Extrait:
++++++
Lire également l’interview de Patrick Artus : “Nous fabriquons des montagnes d’emplois au salaire minimum”

“Marx avait raison, la dynamique du capitalisme qui est à l’oeuvre aujourd’hui dans les pays de l’OCDE est bien celle qu’il avait prévue. ” Ce n’est pas Raoul Hedebouw qui le dit, mais Patrick Artus, célèbre économiste français, responsable de la recherche chez Natixis et professeur à la Sorbonne. Dans son dernier livre co-écrit avec Marie-Paule Virard (1), il met en garde : la bipolarisation du marché du travail, la dictature du rendement imposée par les actionnaires, la précarisation de l’emploi, la hausse de l’immobilier, etc., tous les ingrédients sont présents pour jeter, 50 ans après Mai 68, les salariés dans la rue.

La dictature du rendement

La mécanique à l’oeuvre depuis une vingtaine d’années et qui est décrite par Patrick Artus et Marie-Paule Virard est implacable. La baisse de productivité qu’enregistrent la plupart des économies mondiales d’un côté, et l’exigence de rendement nettement supérieur à ce que l’économie peut offrir de l’autre, débouchent sur une pression de plus en plus insupportable sur les revenus des salariés. Depuis 1980, dans les pays de l’OCDE, les salaires réels ont augmenté de 40 % alors que la hausse de la productivité par tête approche les 80 %. Le ” partage du gâteau ” s’effectue au détriment des salariés, et au profit des actionnaires qui exigent des rendements du capital très élevé, de l’ordre de 15 % encore aujourd’hui.

Nous assistons dans nos sociétés à une hausse des inégalités de revenus et du désintérêt du travail qui est explosive.

Cette exigence peut cependant être combattue si nos pays mettent en oeuvre un capitalisme à l’européenne, estiment Marie-Paule Virard et Patrick Artus.

Ce qui paraît en revanche insoluble est la bipolarisation du monde du travail qui jette dans des emplois à bas salaire une catégorie de plus en plus importante de travailleurs, même ceux qui sont qualifiés.

Schumpeter n’a plus raison

(1) Patrick Artus et Marie-Paule Virard,
(1) Patrick Artus et Marie-Paule Virard, ” Et si les salariés se révoltaient ? “, éditions Fayard, 176 pages, 15 euros.

La robotisation est une des raisons de ce phénomène délétère. Il y a débat sur ses effets. Certaines études montrent que dans nos pays, un emploi sur deux serait menacé. D’autres ne parlent que d’un emploi sur sept. Mais comme Patrick Artus l’avance, ce n’est pas la destruction d’emplois qui est le problème, c’est plutôt la qualité des nouveaux emplois qui remplacent les anciens. Un des points les plus percutants de son ouvrage est l’enterrement de la vision ” schumpetérienne ” de nos économies.
++++++
Consignes:
**1)** D'après l'extrait, de combien les salaires réels ont-ils augmenté dans les pays de l'OCDE depuis 1980 ?
**2)** Traduisez en anglais, s'il vous plaît, cette phrase de l'extrait : « La robotisation est une des raisons de ce phénomène délétère. »
**3)** Poursuivez l'extrait sur le livre de Patrick Artus et Marie-Paule Virard à partir de sa dernière phrase.

Données à examiner:
++++++
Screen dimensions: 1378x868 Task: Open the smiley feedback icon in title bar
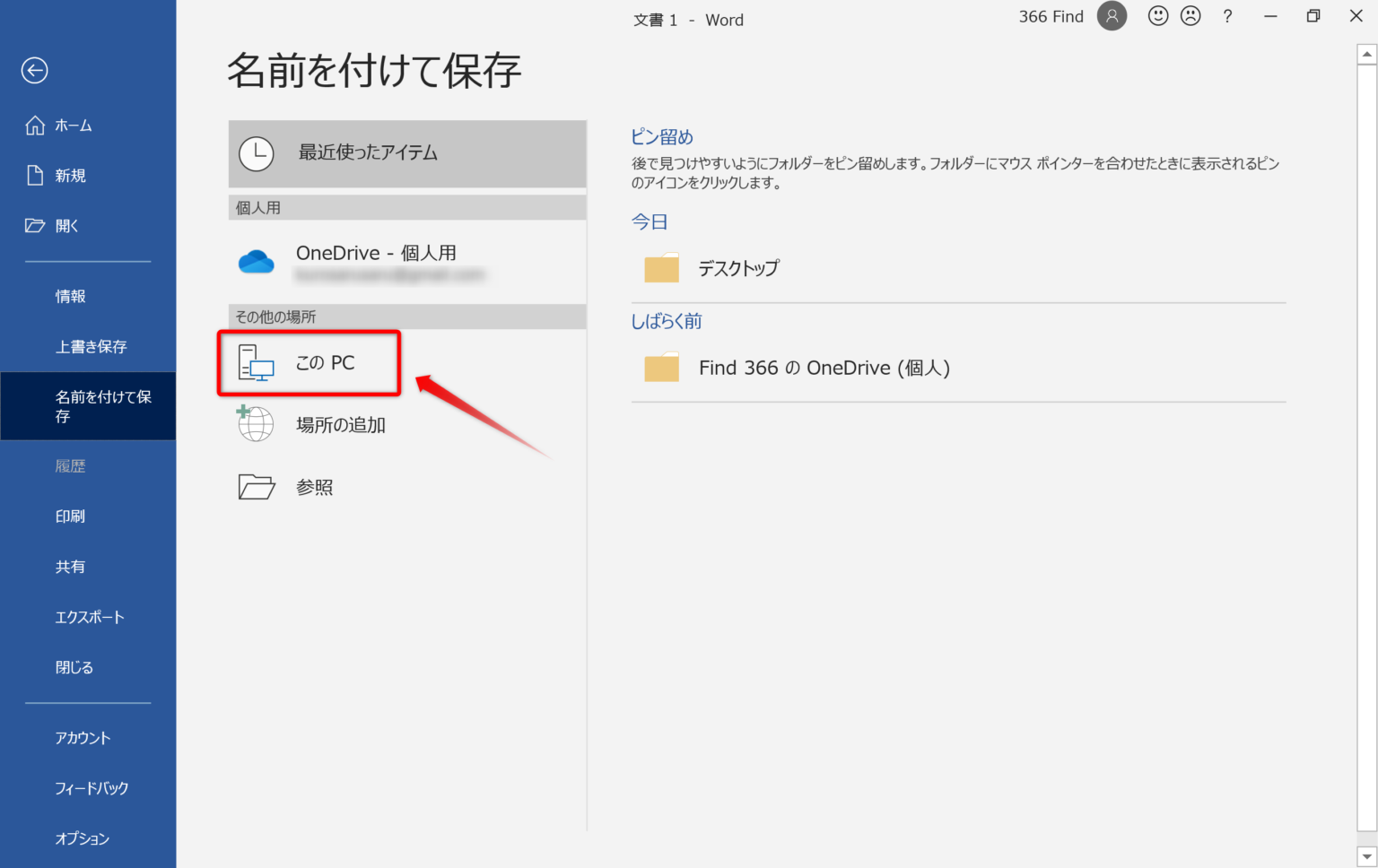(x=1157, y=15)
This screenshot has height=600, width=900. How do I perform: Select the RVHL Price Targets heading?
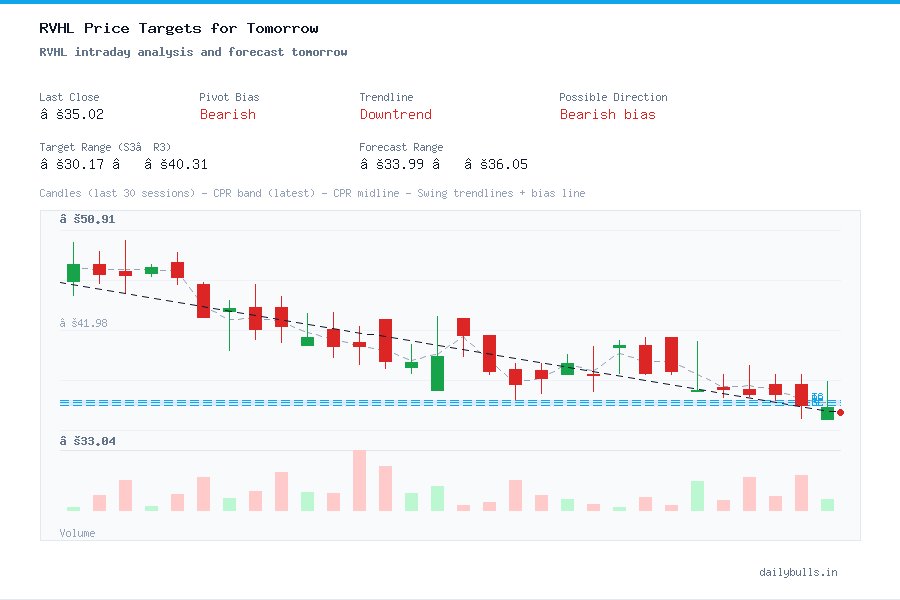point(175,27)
++++++
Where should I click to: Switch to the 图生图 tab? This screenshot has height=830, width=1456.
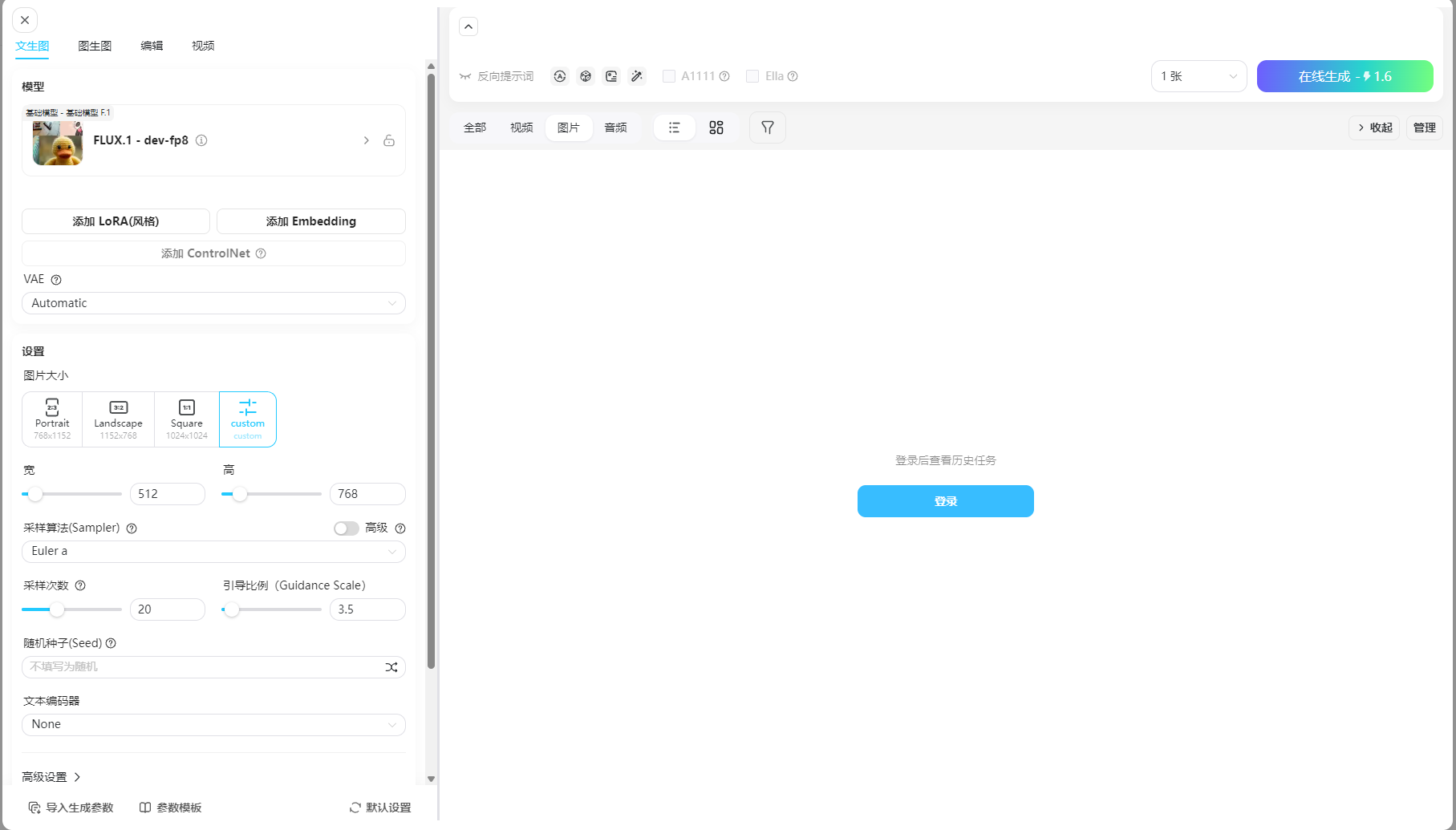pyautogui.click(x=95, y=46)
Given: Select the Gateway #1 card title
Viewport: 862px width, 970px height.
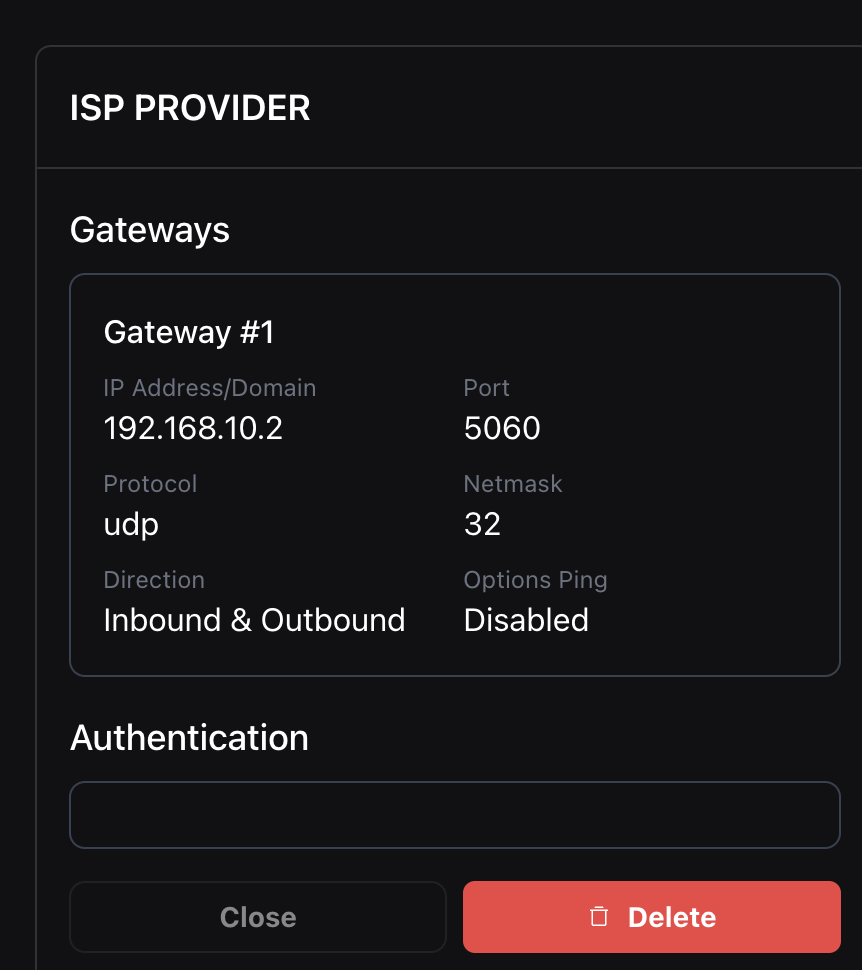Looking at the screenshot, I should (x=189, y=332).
++++++
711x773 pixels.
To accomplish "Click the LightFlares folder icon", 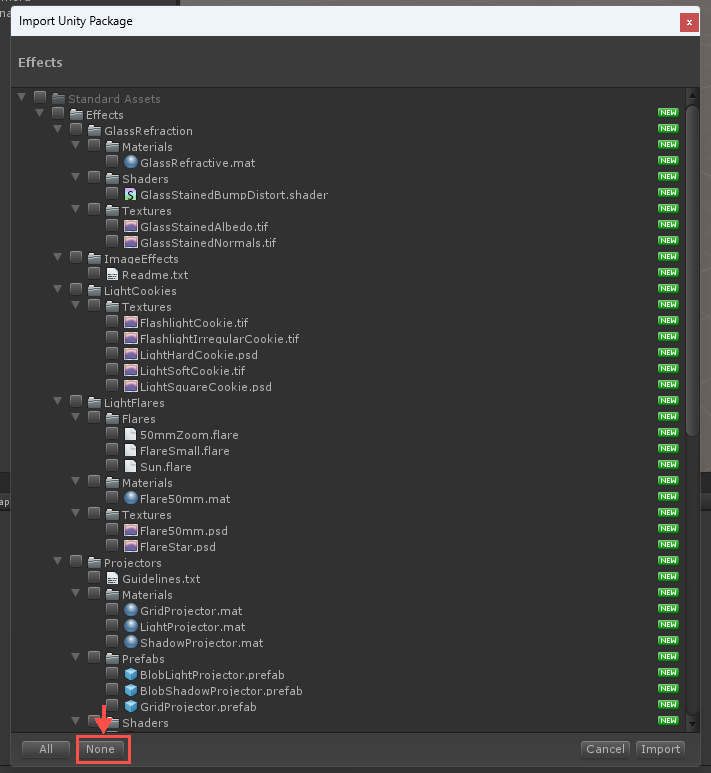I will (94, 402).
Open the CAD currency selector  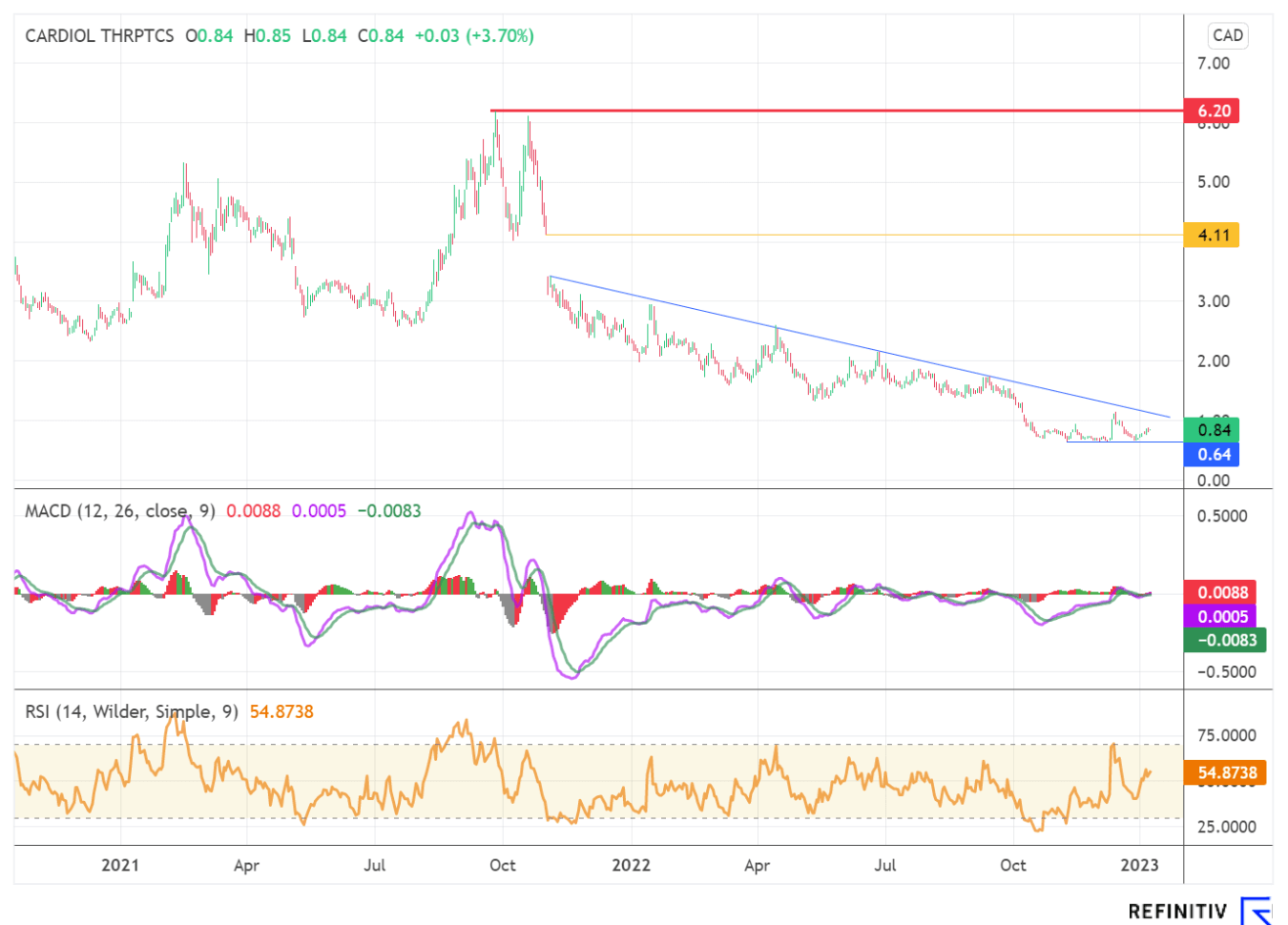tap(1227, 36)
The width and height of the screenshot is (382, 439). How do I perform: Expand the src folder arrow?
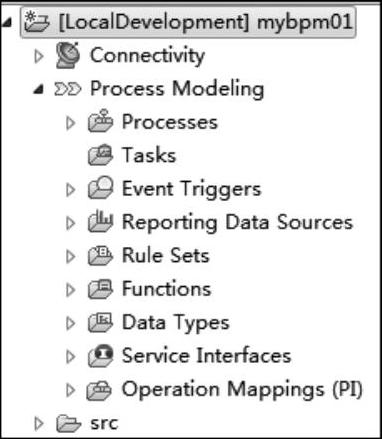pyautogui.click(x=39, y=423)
++++++
Réponses:
**1)** De 40 %.

**2)** Robotization is one of the reasons for this harmful phenomenon.

**3)**
Nous pensions, comme l’économiste autrichien, que le progrès technique était un processus de destruction créatrice. On remplace le cheval par le tracteur et la productivité du fermier bondit, ce qui libère des emplois : l’ancien ouvrier saisonnier devient ouvrier qualifié chez Ford et gagne mieux sa vie. Ce n’est plus vrai aujourd’hui. Les emplois qui disparaissent sont remplacés par du travail moins sophistiqué, moins productif et moins rémunérateur : le comptable devient garde-malade, l’ouvrier vendeur chez McDonald’s, etc. Plus grave, ces emplois peu qualifiés sont pris par des jeunes diplômés qui ne trouvent pas d’autres jobs, et prennent donc la place de jeunes moins qualifiés.

Et, cerise sur le gâteau, ce contexte, qui désespère déjà une partie des jeunes, s’aggrave encore lorsque l’on prend en compte la hausse des prix de l’immobilier : ces travailleurs mal rémunérés n’ont plus de quoi se payer un logement confortable. Partout dans les pays riches, les prix de l’immobilier ont augmenté bien davantage que les salaires. La Belgique est avec la France un des pays qui a connu une des hausses les plus importantes : en termes réels (corrigés de l’inflation), le prix de la brique a augmenté de plus de 70 % depuis 2000.

Bipolarisation du marché du travail, hausse des emplois précaires et des inégalités, flambée immobilière, etc., ces ingrédients forment un cocktail socialement très explosif.